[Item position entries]
BEGIN
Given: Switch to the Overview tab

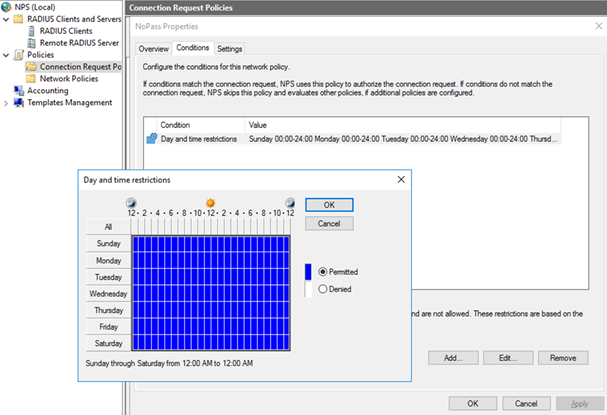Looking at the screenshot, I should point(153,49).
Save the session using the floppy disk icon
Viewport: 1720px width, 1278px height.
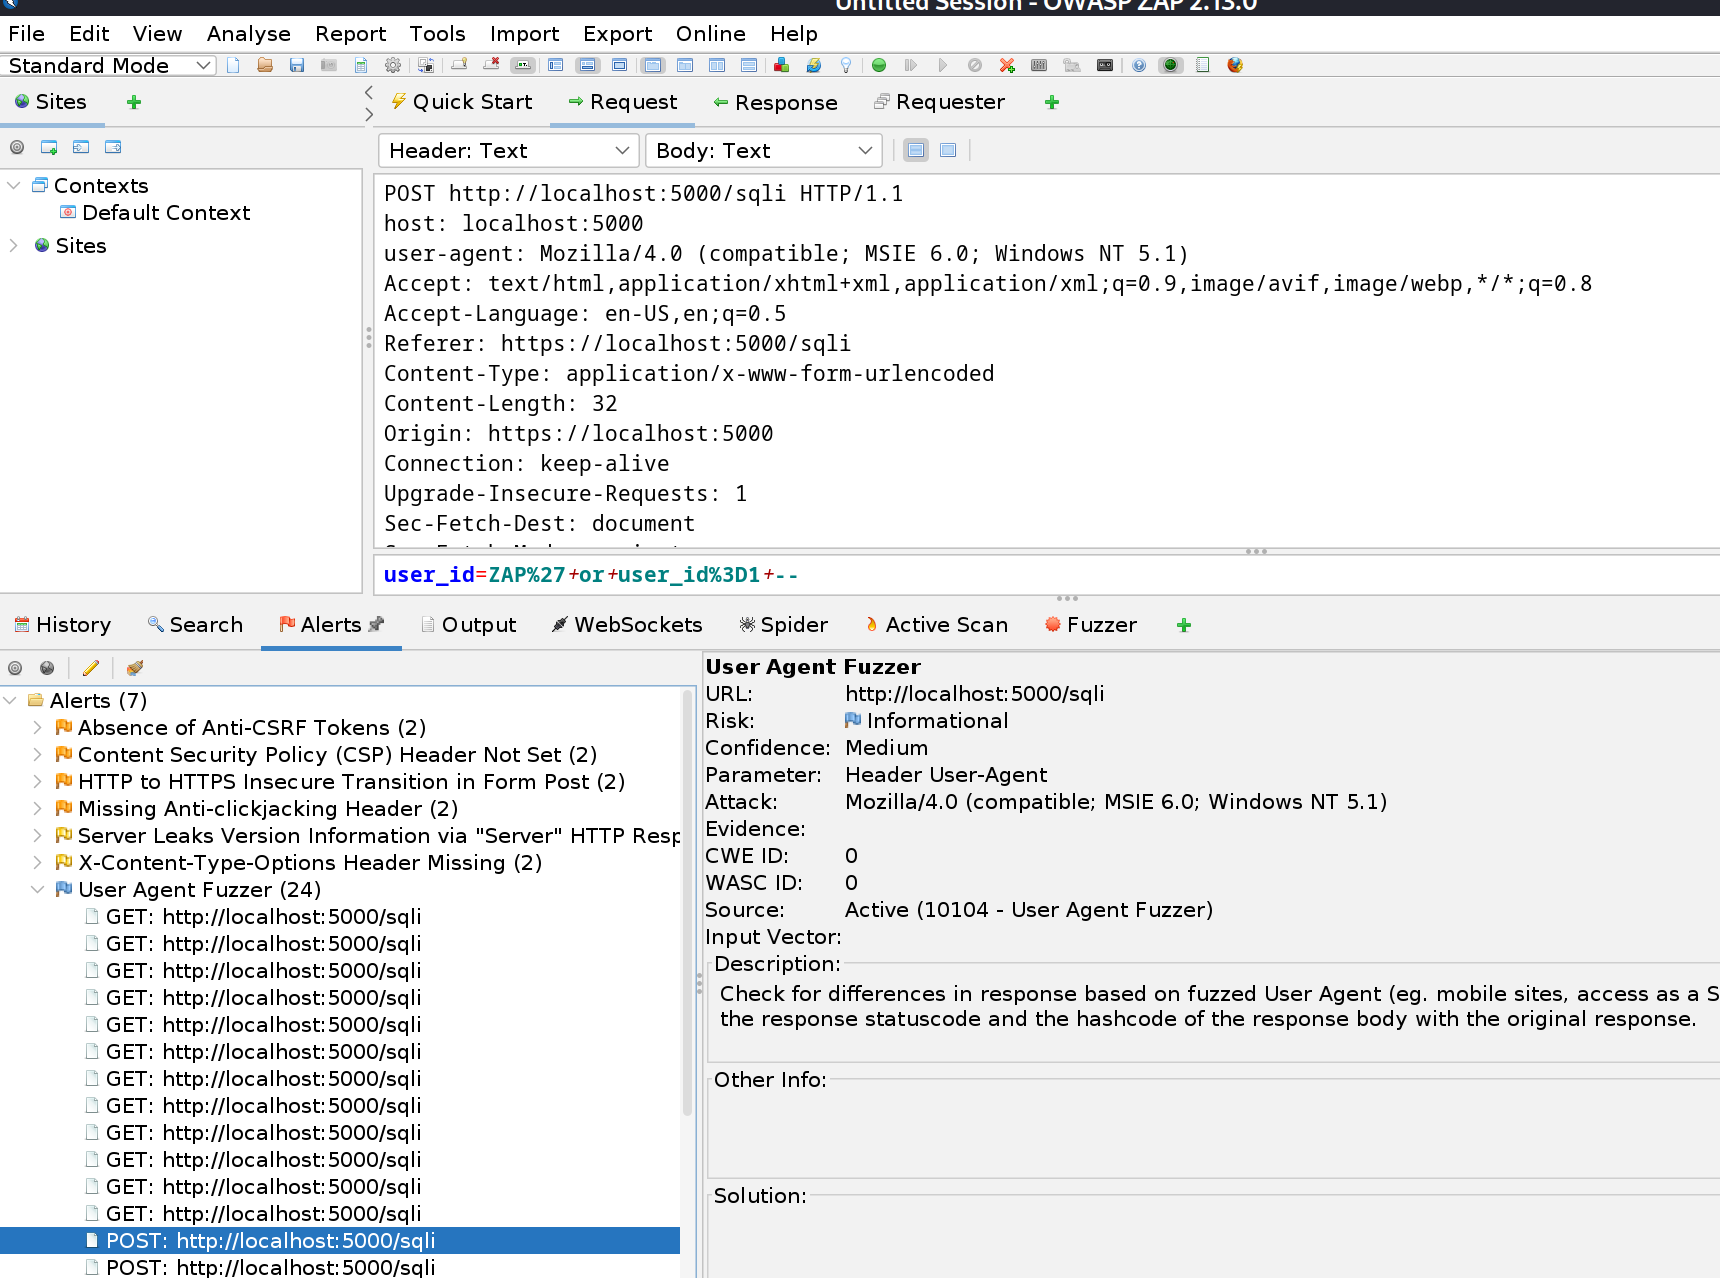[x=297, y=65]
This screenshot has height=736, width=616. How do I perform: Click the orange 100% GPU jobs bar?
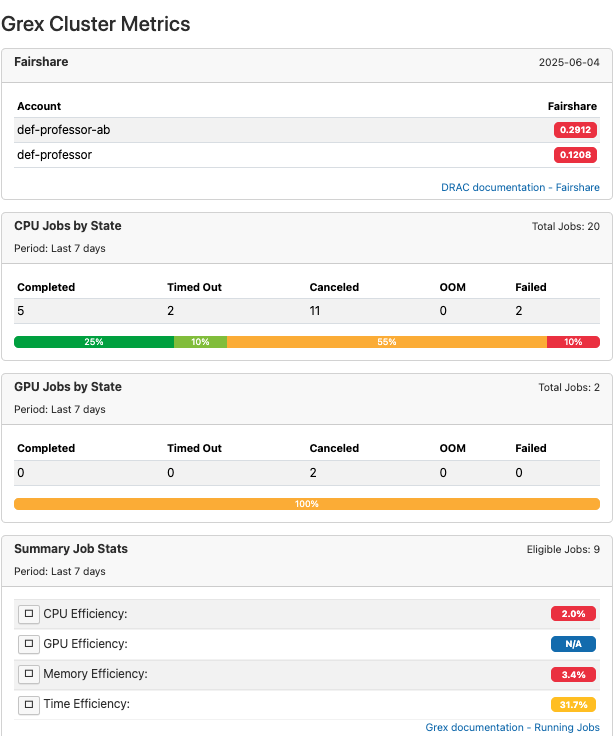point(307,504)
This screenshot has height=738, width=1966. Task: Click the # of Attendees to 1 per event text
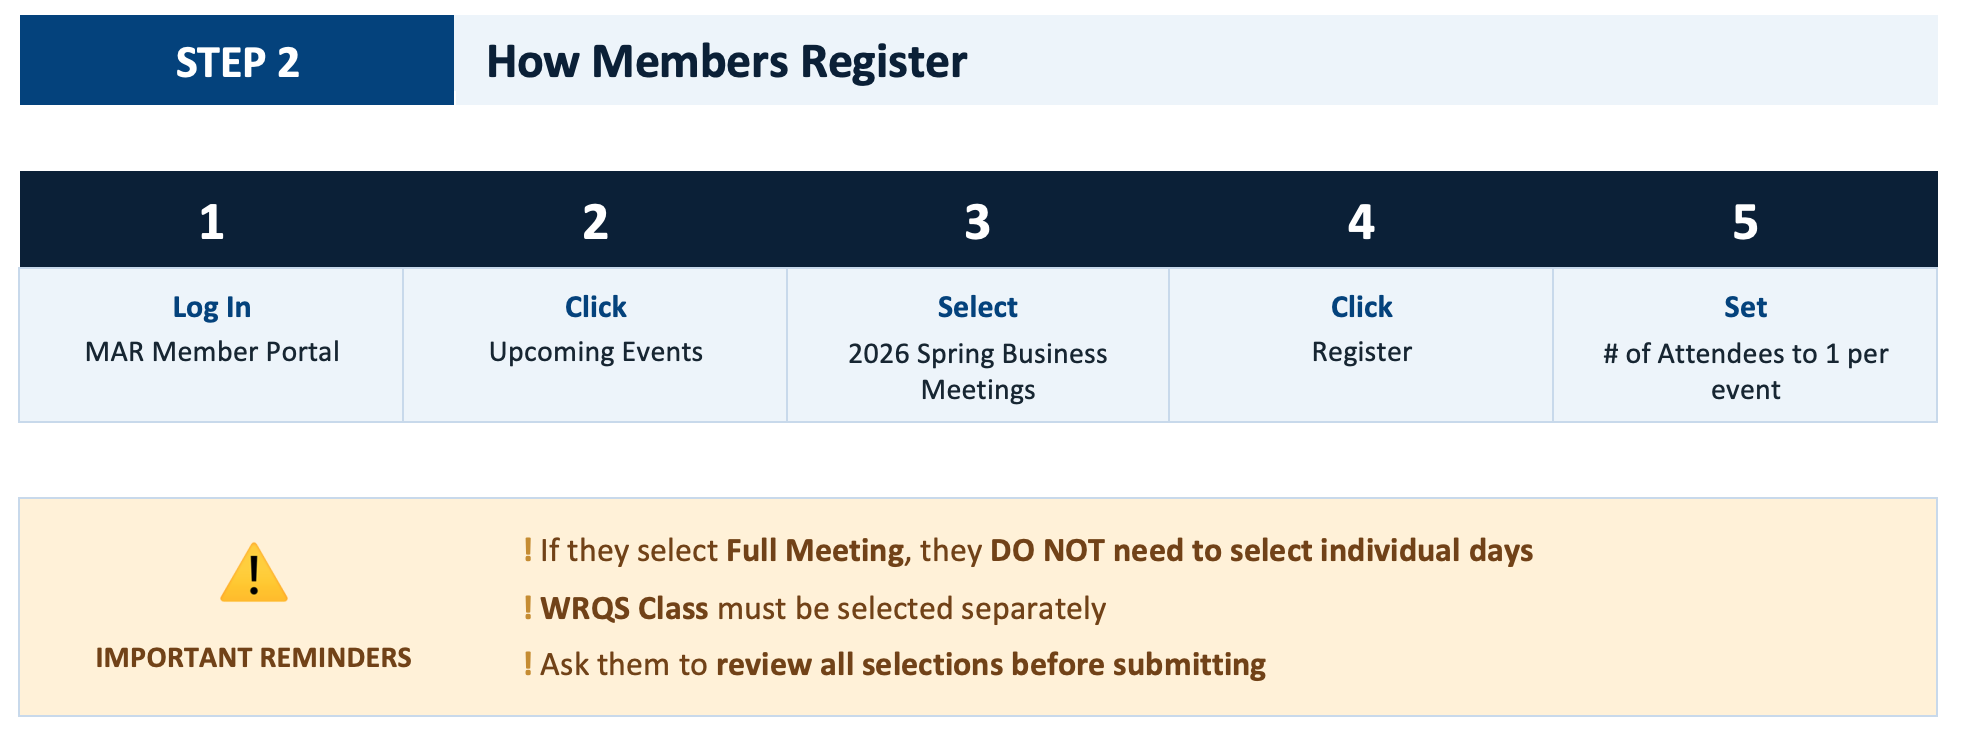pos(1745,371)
END
Show every line of the records that contains the word "width", copying each one in full.

Viewport: 1720px width, 1278px height.
This screenshot has height=736, width=616. How do I perform: Click the orange 100% GPU jobs bar?
This screenshot has height=738, width=1966. Task: Click the # of Attendees to 1 per event text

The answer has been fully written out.